Continue the introduction to the auditory brainstem response (ABR) below from where it stops, before the data that follows it.

══ TEXT SHOWN ══

Introduction
ABR is a far-field, scalp-recorded summary of the first ten milliseconds of auditory signal travel. This atlas teaches the language used to read it.
The auditory brainstem response (ABR), historically called Brainstem Evoked Response Audiometry (BERA), is the average of many thousands of short scalp-recorded epochs time-locked to a brief acoustic stimulus[1]. The resulting waveform, lasting roughly 10 ms, contains a stereotyped sequence of five (occasionally seven) positive peaks. Each peak is generated by a specific structure along the path from cochlea to inferior colliculus[2].
What ABR is good for
ABR is the workhorse of objective hearing assessment. It does not require behavioural cooperation, so it is the standard test for any patient whose voluntary responses cannot be trusted — neonates, young children, sedated adults, malingerers, the comatose[3]. Its second great use is anatomical: because each wave maps to a specific generator, prolongation of an interpeak interval localises a lesion along the pathway.

═══
══ THE DATA ══

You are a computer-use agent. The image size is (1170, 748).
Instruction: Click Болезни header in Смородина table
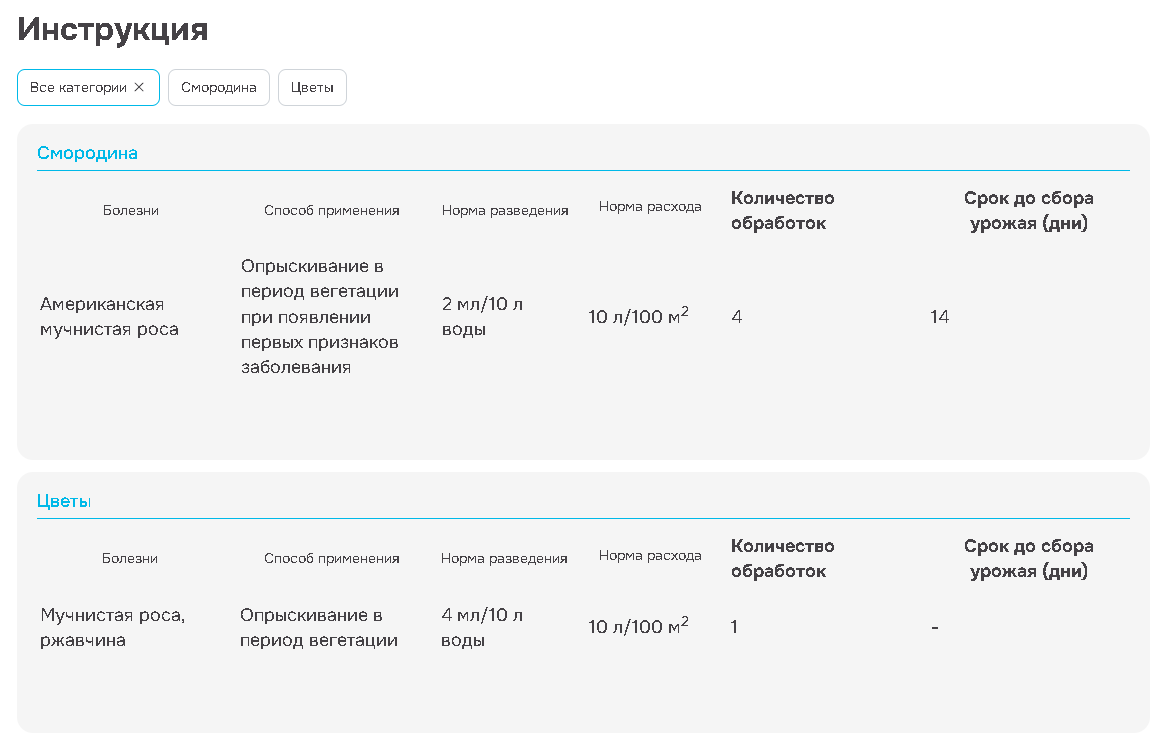click(x=130, y=210)
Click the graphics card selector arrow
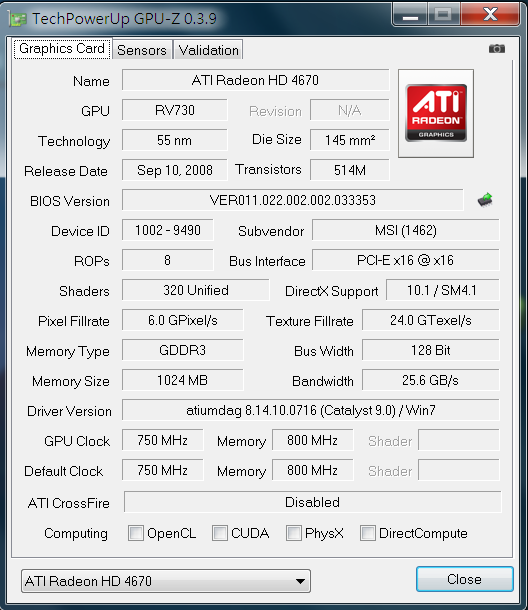Image resolution: width=528 pixels, height=610 pixels. 300,581
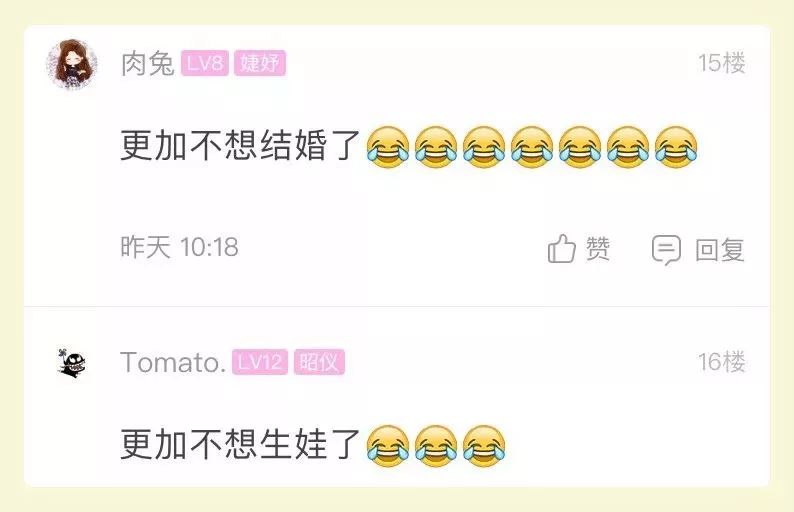Tap first laughing emoji in 肉兔's comment
Viewport: 794px width, 512px height.
pyautogui.click(x=388, y=147)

═══

OUTPUT FOR THIS TASK:
What ABR is not
ABR is a brainstem signal. It samples up to the inferior colliculus and stops there. Anything happening above — thalamocortical integration, attention, speech processing, working memory — cannot be assessed with ABR alone[4]. The middle-latency response and the behavioural CAPD battery cover that territory.
The atlas in one sentence
We move from how the signal is generated, through how it is recorded and read, to nine canonical patterns of disease, and end at the tools you'll use to read them: a simulator, a comparator, a trainer, and a self-assessment quiz.